First Citizens BancShares’s TBVPS grew at an incredible 36.7% annual clip over the last five years. TBVPS growth has recently decelerated to 12.1% annual growth over the last two years (from $1,297 to $1,629 per share).

First Citizens BancShares Quarterly Tangible Book Value per Share

Over the next 12 months, Consensus estimates call for First Citizens BancShares’s TBVPS to grow by 5.6% to $1,720, mediocre growth rate.

9. Balance Sheet Assessment

Leverage is core to a financial firm’s business model (loans funded by deposits). To ensure economic stability and avoid a repeat of the 2008 GFC, regulators require certain levels of capital and liquidity, focusing on the Tier 1 capital ratio.

Tier 1 capital is the highest-quality capital that a firm holds, consisting primarily of common stock and retained earnings, but also physical gold. It serves as the primary cushion against losses and is the first line of defense in times of financial distress.

This capital is divided by risk-weighted assets to derive the Tier 1 capital ratio. Risk-weighted means that cash and US treasury securities are assigned little risk while unsecured consumer loans and equity investments get much higher risk weights, for example.

New regulation after the 2008 financial crisis requires that all firms must maintain a Tier 1 capital ratio greater than 4.5%. On top of this, there are additional buffers based on scale, risk profile, and other regulatory classifications, so that at the end of the day, firms generally must maintain a 7-10% ratio at minimum.

Over the last two years, First Citizens BancShares has averaged a Tier 1 capital ratio of 12.9%, which is considered safe and well capitalized in the event that macro or market conditions suddenly deteriorate.

10. Return on Equity

Return on equity (ROE) reveals the profit generated per dollar of shareholder equity, which represents a key source of bank funding. Banks maintaining elevated ROE levels tend to accelerate wealth creation for shareholders via earnings retention, buybacks, and distributions.

Over the last five years, First Citizens BancShares has averaged an ROE of 24.5%, exceptional for a company operating in a sector where the average shakes out around 7.5% and those putting up 15%+ are greatly admired. This shows First Citizens BancShares has a strong competitive moat.

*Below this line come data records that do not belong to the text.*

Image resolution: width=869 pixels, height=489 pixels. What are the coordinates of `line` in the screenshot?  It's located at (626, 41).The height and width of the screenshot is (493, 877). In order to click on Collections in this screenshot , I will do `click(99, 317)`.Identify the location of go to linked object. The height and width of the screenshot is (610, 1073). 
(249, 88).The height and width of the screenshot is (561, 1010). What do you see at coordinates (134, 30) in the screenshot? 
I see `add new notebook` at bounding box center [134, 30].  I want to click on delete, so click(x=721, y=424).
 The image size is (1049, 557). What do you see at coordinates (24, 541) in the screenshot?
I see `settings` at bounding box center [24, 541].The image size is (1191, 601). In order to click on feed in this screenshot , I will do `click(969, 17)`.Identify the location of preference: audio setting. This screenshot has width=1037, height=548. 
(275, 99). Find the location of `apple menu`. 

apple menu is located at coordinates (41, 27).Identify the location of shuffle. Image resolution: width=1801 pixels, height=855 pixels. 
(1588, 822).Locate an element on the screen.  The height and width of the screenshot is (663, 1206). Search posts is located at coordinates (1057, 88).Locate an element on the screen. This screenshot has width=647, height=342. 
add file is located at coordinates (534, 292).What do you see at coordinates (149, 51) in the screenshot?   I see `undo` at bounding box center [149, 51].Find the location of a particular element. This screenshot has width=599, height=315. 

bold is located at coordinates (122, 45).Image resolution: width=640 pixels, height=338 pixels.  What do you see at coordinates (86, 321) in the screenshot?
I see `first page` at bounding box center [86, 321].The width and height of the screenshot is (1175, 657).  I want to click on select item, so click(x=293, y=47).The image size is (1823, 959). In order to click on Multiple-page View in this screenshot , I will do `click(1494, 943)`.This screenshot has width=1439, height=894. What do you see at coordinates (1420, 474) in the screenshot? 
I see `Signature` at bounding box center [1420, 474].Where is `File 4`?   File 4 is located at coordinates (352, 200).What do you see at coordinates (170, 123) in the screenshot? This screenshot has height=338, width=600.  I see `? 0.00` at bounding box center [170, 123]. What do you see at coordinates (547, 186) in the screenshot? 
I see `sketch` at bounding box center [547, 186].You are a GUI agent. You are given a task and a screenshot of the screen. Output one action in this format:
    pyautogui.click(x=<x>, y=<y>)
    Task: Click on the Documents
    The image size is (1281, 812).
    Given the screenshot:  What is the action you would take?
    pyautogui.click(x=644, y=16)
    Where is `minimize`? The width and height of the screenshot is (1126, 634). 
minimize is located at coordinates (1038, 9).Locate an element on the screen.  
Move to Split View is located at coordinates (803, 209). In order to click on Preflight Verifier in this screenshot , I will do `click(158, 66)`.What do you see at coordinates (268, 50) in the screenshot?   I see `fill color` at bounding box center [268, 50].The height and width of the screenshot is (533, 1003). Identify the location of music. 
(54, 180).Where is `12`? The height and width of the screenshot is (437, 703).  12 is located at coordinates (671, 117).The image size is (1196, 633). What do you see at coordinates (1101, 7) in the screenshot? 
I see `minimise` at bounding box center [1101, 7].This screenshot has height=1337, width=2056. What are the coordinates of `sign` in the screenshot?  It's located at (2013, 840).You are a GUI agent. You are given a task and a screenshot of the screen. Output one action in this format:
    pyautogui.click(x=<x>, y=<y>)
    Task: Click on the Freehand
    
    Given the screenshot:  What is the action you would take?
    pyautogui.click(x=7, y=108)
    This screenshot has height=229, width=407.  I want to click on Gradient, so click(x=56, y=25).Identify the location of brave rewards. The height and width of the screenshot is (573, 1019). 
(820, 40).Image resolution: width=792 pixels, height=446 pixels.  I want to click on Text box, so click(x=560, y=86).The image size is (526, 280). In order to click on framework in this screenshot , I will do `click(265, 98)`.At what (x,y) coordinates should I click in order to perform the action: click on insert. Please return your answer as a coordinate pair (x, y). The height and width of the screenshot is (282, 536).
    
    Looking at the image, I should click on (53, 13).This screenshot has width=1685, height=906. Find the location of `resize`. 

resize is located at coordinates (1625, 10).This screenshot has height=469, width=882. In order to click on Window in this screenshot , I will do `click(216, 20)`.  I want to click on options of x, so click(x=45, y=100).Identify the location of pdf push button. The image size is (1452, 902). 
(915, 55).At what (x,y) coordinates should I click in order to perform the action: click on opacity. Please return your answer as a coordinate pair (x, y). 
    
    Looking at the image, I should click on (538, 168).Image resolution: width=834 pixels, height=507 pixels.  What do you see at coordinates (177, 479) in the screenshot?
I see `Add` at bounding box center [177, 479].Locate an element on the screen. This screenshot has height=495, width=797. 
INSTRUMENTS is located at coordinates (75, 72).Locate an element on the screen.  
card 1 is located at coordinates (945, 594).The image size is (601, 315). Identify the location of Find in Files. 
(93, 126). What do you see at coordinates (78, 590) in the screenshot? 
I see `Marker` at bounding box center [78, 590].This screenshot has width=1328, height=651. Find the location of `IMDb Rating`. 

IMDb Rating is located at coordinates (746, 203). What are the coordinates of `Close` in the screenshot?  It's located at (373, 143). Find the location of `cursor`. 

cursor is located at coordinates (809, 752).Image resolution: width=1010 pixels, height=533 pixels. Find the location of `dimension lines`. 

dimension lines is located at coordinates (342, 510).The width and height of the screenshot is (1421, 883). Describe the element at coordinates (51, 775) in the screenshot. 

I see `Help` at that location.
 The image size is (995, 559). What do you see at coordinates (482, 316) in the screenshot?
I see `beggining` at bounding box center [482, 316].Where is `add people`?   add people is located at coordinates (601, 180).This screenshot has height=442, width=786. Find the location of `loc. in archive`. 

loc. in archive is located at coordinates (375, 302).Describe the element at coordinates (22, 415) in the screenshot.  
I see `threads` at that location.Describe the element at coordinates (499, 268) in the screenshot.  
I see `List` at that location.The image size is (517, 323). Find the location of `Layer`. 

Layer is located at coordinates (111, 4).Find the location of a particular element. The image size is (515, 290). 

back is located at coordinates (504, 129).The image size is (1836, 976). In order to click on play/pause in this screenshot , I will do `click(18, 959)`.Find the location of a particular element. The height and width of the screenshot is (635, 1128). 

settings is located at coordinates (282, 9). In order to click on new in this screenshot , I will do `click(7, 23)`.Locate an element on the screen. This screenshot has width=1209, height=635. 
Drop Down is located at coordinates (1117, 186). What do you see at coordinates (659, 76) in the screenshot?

11. Key Takeaways from First Citizens BancShares’s Q3 Results

It was encouraging to see First Citizens BancShares beat analysts’ revenue expectations this quarter. We were also happy its net interest income narrowly outperformed Wall Street’s estimates. Overall, this print had some key positives. The stock remained flat at $1,744 immediately after reporting.

12. Is Now The Time To Buy First Citizens BancShares?

Updated: December 4, 2025 at 11:39 PM EST

Are you wondering whether to buy First Citizens BancShares or pass? We urge investors to not only consider the latest earnings results but also longer-term business quality and valuation as well.

First Citizens BancShares has a few positive attributes, but it doesn’t top our wishlist. To kick things off, its revenue growth was exceptional over the last five years. And while First Citizens BancShares’s declining net interest margin shows its loan book is becoming less profitable, its net interest income growth was exceptional over the last five years.

First Citizens BancShares’s P/B ratio based on the next 12 months is 1.1x. While this valuation is reasonable, we don’t really see a big opportunity at the moment. We're fairly confident there are better investments elsewhere.

Wall Street analysts have a consensus one-year price target of $2,170 on the company (compared to the current share price of $1,960).